[Instructions for the task]: From the first line to the last, return the data exactly as written.
##### Materials provided
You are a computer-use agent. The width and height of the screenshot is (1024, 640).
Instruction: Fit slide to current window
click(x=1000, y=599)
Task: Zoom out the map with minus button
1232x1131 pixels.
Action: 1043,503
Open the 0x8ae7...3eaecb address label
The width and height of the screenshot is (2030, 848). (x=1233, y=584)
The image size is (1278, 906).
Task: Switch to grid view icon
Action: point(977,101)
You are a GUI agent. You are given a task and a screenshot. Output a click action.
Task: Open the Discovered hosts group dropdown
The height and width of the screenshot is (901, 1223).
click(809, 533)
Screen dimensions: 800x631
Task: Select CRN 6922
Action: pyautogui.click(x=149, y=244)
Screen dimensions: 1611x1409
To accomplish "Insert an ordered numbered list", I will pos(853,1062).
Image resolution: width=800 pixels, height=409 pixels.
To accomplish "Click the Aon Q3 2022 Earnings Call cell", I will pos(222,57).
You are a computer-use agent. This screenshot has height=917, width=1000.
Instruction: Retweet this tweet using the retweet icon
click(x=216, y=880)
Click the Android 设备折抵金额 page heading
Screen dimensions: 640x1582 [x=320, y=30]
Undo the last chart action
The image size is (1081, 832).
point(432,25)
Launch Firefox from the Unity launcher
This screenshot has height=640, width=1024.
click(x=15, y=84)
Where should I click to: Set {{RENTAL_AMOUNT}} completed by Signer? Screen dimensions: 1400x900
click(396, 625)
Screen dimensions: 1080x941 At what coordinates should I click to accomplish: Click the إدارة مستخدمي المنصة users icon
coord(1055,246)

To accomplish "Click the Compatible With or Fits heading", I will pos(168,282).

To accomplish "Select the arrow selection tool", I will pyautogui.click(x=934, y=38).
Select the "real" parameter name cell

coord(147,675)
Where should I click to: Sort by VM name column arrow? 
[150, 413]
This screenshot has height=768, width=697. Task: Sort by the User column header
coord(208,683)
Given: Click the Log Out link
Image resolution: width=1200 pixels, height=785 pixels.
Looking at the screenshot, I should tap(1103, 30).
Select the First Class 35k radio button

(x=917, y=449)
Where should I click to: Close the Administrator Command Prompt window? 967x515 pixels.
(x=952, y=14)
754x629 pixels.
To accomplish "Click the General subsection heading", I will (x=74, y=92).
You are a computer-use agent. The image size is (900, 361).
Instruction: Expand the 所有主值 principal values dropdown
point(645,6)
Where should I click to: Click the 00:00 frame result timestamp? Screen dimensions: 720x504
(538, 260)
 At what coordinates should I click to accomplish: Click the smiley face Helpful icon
##########
[Task answer]:
You are a computer-use agent. The width and height of the screenshot is (1024, 640).
Instruction: Fit slide to current window
click(x=1000, y=599)
Task: Zoom out the map with minus button
1232x1131 pixels.
Action: 1043,503
Open the 0x8ae7...3eaecb address label
The width and height of the screenshot is (2030, 848). (x=1233, y=584)
The image size is (1278, 906).
Task: Switch to grid view icon
Action: point(977,101)
You are a GUI agent. You are given a task and a screenshot. Output a click action.
Task: Open the Discovered hosts group dropdown
The height and width of the screenshot is (901, 1223).
click(809, 533)
Screen dimensions: 800x631
Task: Select CRN 6922
Action: pyautogui.click(x=149, y=244)
Screen dimensions: 1611x1409
To accomplish "Insert an ordered numbered list", I will pos(853,1062).
Image resolution: width=800 pixels, height=409 pixels.
To accomplish "Click the Aon Q3 2022 Earnings Call cell", I will pos(222,57).
You are a computer-use agent. This screenshot has height=917, width=1000.
Instruction: Retweet this tweet using the retweet icon
click(x=216, y=880)
Click the Android 设备折抵金额 page heading
Screen dimensions: 640x1582 [x=320, y=30]
Undo the last chart action
The image size is (1081, 832).
point(432,25)
Launch Firefox from the Unity launcher
This screenshot has height=640, width=1024.
click(x=15, y=84)
Where should I click to: Set {{RENTAL_AMOUNT}} completed by Signer? Screen dimensions: 1400x900
click(396, 625)
Screen dimensions: 1080x941 At what coordinates should I click to accomplish: Click the إدارة مستخدمي المنصة users icon
coord(1055,246)

To accomplish "Click the Compatible With or Fits heading", I will pos(168,282).

To accomplish "Select the arrow selection tool", I will pyautogui.click(x=934, y=38).
Select the "real" parameter name cell

coord(147,675)
Where should I click to: Sort by VM name column arrow? 
[150, 413]
This screenshot has height=768, width=697. Task: Sort by the User column header
coord(208,683)
Given: Click the Log Out link
Image resolution: width=1200 pixels, height=785 pixels.
Looking at the screenshot, I should tap(1103, 30).
Select the First Class 35k radio button

(x=917, y=449)
Where should I click to: Close the Administrator Command Prompt window? 967x515 pixels.
(x=952, y=14)
754x629 pixels.
To accomplish "Click the General subsection heading", I will (x=74, y=92).
You are a computer-use agent. The image size is (900, 361).
Instruction: Expand the 所有主值 principal values dropdown
point(645,6)
Where should I click to: Click the 00:00 frame result timestamp? Screen dimensions: 720x504
(538, 260)
 At what coordinates should I click to accomplish: Click the smiley face Helpful icon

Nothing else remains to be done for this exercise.